VkPartitionedAccelerationStructureWriteInstanceDataNV
structure is defined as:
typedef struct VkPartitionedAccelerationStructureWriteInstanceDataNV {
VkTransformMatrixKHR transform;
float explicitAABB[6];
uint32_t instanceID;
uint32_t instanceMask;
uint32_t instanceContributionToHitGroupIndex;
VkPartitionedAccelerationStructureInstanceFlagsNV instanceFlags;
uint32_t instanceIndex;
uint32_t partitionIndex;
VkDeviceAddress accelerationStructure;
} VkPartitionedAccelerationStructureWriteInstanceDataNV;
-
transform
is aVkTransformMatrixKHR
structure describing the transformation to be applied to the instance in PTLAS. -
explicitAABB
specifies an axis aligned bounding box representing the maximum extent of any vertex within the used acceleration structure after applying the instance-to-world transformation. The partition translation is not applied to the bounding box. -
instanceID
is a 24-bit user specified constant assigned to an instance in the PTLAS. -
instanceMask
is a 8-bit mask assigned to the instance that may be used to include or reject group of instances. -
instanceContributionToHitGroupIndex
is a per instance value added in the indexing into the shader binding table to fetch the hit group to use. -
instanceFlag
is a bitmask ofVkPartitionedAccelerationStructureInstanceFlagsNV
specifying flags an instance in the PTLAS. -
instanceIndex
is the index of the instance within the PTLAS. -
partitionIndex
is the index of the partition to which this instance belongs.

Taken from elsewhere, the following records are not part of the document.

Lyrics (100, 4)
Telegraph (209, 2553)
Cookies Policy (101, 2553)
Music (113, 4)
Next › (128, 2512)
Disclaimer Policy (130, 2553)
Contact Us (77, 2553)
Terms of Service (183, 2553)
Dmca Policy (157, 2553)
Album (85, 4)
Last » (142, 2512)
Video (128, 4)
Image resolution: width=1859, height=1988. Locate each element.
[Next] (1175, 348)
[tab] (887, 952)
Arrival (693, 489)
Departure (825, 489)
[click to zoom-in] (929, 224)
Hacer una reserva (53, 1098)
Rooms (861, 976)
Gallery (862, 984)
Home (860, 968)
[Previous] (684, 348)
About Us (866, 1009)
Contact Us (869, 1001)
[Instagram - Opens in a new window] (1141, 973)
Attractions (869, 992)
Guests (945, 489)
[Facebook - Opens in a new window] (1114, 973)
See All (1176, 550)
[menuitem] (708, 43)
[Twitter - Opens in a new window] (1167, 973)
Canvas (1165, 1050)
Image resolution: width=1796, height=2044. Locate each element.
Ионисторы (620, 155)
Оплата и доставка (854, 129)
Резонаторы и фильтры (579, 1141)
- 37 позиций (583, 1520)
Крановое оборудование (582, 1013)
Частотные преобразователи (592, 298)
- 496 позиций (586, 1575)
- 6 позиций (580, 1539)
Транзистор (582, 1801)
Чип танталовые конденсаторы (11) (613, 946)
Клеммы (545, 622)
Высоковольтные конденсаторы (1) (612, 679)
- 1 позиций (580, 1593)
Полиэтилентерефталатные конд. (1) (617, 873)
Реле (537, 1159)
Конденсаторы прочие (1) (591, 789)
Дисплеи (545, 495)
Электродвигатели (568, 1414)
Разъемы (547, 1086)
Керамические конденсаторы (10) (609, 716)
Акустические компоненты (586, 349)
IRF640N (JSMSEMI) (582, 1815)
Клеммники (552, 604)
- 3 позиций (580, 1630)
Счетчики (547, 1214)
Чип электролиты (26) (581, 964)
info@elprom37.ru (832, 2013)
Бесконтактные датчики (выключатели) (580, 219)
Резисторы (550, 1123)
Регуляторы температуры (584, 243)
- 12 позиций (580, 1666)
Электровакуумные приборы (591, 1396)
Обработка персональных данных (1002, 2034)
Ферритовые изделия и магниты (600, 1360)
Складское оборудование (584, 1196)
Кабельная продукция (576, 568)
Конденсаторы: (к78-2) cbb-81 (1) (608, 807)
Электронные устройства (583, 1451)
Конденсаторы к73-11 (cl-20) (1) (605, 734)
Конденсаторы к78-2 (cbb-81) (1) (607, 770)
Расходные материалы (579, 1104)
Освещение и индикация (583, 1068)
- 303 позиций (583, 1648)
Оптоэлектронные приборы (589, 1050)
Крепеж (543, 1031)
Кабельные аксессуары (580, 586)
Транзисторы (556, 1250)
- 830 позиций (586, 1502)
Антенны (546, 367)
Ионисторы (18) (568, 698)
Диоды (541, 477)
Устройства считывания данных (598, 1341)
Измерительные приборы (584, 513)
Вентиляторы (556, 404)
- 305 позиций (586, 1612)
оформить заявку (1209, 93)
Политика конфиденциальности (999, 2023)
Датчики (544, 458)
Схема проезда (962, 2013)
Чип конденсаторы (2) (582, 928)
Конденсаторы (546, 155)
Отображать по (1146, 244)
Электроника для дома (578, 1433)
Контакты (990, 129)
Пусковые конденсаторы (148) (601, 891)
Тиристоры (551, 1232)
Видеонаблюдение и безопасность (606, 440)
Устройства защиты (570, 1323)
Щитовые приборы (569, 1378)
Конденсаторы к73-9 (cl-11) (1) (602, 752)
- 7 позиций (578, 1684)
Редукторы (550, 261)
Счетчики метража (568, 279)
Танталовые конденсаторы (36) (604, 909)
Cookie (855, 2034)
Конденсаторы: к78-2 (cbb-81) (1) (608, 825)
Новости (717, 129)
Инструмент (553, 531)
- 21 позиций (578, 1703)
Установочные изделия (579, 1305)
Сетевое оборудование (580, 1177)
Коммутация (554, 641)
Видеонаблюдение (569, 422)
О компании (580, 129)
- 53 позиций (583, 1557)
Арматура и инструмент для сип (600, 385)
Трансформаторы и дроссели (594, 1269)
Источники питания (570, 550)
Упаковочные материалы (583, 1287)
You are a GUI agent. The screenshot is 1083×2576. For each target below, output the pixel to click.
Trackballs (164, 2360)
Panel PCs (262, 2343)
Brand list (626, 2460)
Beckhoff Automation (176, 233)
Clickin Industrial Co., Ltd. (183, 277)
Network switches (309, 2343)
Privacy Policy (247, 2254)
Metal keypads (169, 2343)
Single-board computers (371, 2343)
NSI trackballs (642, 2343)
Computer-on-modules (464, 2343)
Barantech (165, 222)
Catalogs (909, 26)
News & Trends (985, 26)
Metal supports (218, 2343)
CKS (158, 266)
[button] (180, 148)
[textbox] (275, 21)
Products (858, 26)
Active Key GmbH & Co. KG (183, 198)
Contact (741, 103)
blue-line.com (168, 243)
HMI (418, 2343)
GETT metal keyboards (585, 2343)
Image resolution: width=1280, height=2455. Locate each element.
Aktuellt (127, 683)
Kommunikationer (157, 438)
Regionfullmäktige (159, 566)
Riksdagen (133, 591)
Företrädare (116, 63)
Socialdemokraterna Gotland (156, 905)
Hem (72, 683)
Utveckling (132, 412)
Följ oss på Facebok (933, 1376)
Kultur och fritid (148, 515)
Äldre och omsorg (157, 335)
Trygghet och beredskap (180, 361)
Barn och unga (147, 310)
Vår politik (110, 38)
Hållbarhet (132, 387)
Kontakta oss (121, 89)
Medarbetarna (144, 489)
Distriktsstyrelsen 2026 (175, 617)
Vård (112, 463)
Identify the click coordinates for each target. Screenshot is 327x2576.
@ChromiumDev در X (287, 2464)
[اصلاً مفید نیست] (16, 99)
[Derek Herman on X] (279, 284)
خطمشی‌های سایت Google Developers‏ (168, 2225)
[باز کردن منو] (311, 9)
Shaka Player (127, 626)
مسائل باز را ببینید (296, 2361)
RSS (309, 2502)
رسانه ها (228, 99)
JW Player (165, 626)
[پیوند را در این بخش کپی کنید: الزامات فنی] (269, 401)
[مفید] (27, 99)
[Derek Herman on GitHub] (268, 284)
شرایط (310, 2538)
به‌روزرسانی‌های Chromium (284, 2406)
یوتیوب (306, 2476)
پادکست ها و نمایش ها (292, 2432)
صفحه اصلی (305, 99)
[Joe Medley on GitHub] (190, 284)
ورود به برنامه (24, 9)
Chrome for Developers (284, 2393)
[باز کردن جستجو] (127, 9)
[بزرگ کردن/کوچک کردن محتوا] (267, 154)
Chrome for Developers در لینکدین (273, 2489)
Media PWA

Global partitions are referred to byVK_PARTITIONED_ACCELERATION_STRUCTURE_PARTITION_INDEX_GLOBAL_NV
. -
accelerationStructure
is the device address of the bottom level acceleration structure or a clustered bottom level acceleration structure that is being instanced. This instance is disabled if the device address is 0.
If opType
is VK_PARTITIONED_ACCELERATION_STRUCTURE_OP_TYPE_UPDATE_INSTANCE_NV
, argData
must contain an array of VkPartitionedAccelerationStructureUpdateInstanceDataNV
structures.
This is used to update an instance with a new bottom level acceleration structure. VkPartitionedAccelerationStructureUpdateInstanceDataNV
structure is defined as:
typedef struct VkPartitionedAccelerationStructureUpdateInstanceDataNV {
uint32_t instanceIndex;
uint32_t instanceContributionToHitGroupIndex;
VkDeviceAddress accelerationStructure;
} VkPartitionedAccelerationStructureUpdateInstanceDataNV;
-
instanceIndex
is the index of the instance being updated. -
instanceContributionToHitGroupIndex
is a per instance value added in the indexing into the shader binding table to fetch the hit group to use. -
accelerationStructure
is the device address of the bottom level acceleration structure or a clustered bottom level acceleration structure whose instance is being updated. The instance is disabled if the device address is 0.
If opType
is VK_PARTITIONED_ACCELERATION_STRUCTURE_OP_TYPE_WRITE_PARTITION_TRANSLATION_NV
, argData
must contain an array of VkPartitionedAccelerationStructureWritePartitionTranslationDataNV
structures.
This is used to assign a translation vector to a partition.
typedef struct VkPartitionedAccelerationStructureWritePartitionTranslationDataNV {
uint32_t partitionIndex;
float partitionTranslation[3];
} VkPartitionedAccelerationStructureWritePartitionTranslationDataNV;
-
partitionIndex
is the index of partition to write. Global partitions are referred to byVK_PARTITIONED_ACCELERATION_STRUCTURE_PARTITION_INDEX_GLOBAL_NV
. -
partitionTranslation
sets the translation vector for this partition. When tracing this partition, the contained instances will behave as if the partition translation was added to the translation component of the instance transform. This translation vector is also added to the instances in the partition that had their bounding box specified.